Even baptism was a mystery for Moran. She wasn’t sure if she needed to join something, take a test or memorize Scripture, but she was sure it had to be difficult to get into such a life-changing club. “When I asked how to get baptized, Joy said, ‘You just have to ask.’ I said, ‘Can we do it right now?’”

Ultimately, Moran decided to plan the celebration of her salvation so family and friends could be present. After securing permission to use the outdoor fountain at nearby Abilene Christian University as a baptistery, she asked Steadman to immerse her.

“I didn’t know that someone other than a minister could perform the baptism,” Moran said. “It can be a minister, but it can also be someone who has played a meaningful role in one’s spiritual life. I wanted Joy to welcome me to the fellowship of Christ.”

As she rose from the waters, Moran emerged a new person, “I felt like a complete person for the first time in my life. I knew my search was over.”

The effect on her family was immediate.

“My son began asking about God, and we became much more active at Pioneer Drive Baptist Church,” Moran said.

She began searching for used copies of The Purpose Driven Life by Rick Warren—which she credits, in part, to awakening her spirit—to give to people she met in the neighborhood.

“One of our priorities now is to go on a family mission trip. That mission trip might just be to the next house over, sharing the word with someone who needs God in their life,” she said.

The family will move to Houston soon, as careers take them away from the Hardin-Simmons neighborhood. But to Moran’s way of thinking, that only increases her opportunity.

“There are so many people in Houston that need to hear about Christ,” she explained. “But I will always remember these wonderful ladies who helped me hear the words I needed to hear.”

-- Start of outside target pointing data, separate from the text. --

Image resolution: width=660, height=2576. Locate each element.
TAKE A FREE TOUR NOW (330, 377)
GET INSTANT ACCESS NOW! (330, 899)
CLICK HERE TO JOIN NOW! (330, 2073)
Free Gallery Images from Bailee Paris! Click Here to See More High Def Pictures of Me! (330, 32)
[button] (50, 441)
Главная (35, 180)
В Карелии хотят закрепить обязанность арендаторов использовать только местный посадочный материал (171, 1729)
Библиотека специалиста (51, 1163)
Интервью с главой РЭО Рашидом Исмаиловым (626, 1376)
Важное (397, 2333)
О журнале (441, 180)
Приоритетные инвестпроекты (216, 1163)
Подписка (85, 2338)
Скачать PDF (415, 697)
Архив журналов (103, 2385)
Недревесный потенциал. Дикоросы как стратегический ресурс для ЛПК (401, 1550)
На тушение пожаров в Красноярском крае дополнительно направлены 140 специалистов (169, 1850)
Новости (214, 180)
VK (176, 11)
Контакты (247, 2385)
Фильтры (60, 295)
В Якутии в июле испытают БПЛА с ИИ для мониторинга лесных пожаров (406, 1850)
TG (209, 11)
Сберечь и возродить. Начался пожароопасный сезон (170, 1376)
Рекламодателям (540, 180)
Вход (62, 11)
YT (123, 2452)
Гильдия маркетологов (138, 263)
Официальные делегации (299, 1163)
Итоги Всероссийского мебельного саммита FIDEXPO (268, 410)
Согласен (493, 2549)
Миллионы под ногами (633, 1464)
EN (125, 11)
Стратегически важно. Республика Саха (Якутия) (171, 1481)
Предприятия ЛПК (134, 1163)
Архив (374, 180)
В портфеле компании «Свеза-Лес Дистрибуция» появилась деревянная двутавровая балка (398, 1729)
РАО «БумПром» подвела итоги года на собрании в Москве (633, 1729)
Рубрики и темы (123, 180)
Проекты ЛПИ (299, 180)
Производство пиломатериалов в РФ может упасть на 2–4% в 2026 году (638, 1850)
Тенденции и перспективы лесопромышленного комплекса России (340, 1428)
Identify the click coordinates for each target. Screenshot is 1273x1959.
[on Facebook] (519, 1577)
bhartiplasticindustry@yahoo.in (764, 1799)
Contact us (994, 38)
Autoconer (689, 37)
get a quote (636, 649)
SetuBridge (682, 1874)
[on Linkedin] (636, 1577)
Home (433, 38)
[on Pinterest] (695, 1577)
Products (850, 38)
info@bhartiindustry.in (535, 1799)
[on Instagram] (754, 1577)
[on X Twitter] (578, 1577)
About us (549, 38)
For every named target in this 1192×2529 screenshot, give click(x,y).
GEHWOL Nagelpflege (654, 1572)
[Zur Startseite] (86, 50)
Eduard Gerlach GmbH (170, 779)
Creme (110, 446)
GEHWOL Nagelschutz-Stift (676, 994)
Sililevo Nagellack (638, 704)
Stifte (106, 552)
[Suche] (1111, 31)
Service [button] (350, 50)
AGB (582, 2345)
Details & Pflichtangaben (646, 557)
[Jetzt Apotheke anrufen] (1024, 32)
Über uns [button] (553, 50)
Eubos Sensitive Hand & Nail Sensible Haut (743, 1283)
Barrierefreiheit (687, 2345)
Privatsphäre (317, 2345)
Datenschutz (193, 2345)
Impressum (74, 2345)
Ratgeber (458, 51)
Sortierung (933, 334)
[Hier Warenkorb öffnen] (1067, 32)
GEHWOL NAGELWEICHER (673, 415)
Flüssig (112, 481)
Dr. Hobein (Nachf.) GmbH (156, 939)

Would she teach a class in Houston? “I’m going to do anything I can,” she said. “I think I’ll probably start with a book discussion group on The Purpose Driven Life. A book discussion is nonconfrontational and comfortable. It’s a good way to share without the expectation of sharing.”

Hardin-Simmons’ Neighborhood Enhancement Program is built on the philosophy that if participants walk the streets, knock on doors and actually meet people, they will break down the barriers of mistrust that cause most renewal programs to fail.

And that’s consistent with the school’s purpose, President Craig Turner said.

“As a Christian university, Hardin-Simmons feels the responsibility to share our time, our friendships, our talents and skills, and our material blessings with those who live closest to us,” Turner noted. “We feel it is important not only to help these neighbors, but also to educate our students regarding the importance of volunteerism, philanthropy and Christian love—to teach them to actively care for their communities and their neighbors.”

Moran believes the Friendship House’s connecting and caring approach helped her turn the corner.

“I was petrified when I thought about going to a Bible study class at a church,” she recalled. “I didn’t know if I’d see talking in tongues, snake handling, or what. But when I came to a place that was open, casual and nonthreatening, it was easier. If I found someone like me who wanted God, but was timid about the process, I’d tell them my story, but I’d want them to be able to have a place like the Friendship House to come to.”